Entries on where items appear
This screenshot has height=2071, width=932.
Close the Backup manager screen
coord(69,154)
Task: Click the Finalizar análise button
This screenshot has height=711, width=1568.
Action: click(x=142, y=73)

### THE EXERCISE
Copy out every line from the one containing "Task: Click the Finalizar análise button" through the end of the records, requests included, and increase each coordinate in the answers by 94.

### WRITTEN SOLUTION
Task: Click the Finalizar análise button
This screenshot has height=711, width=1568.
Action: click(x=236, y=167)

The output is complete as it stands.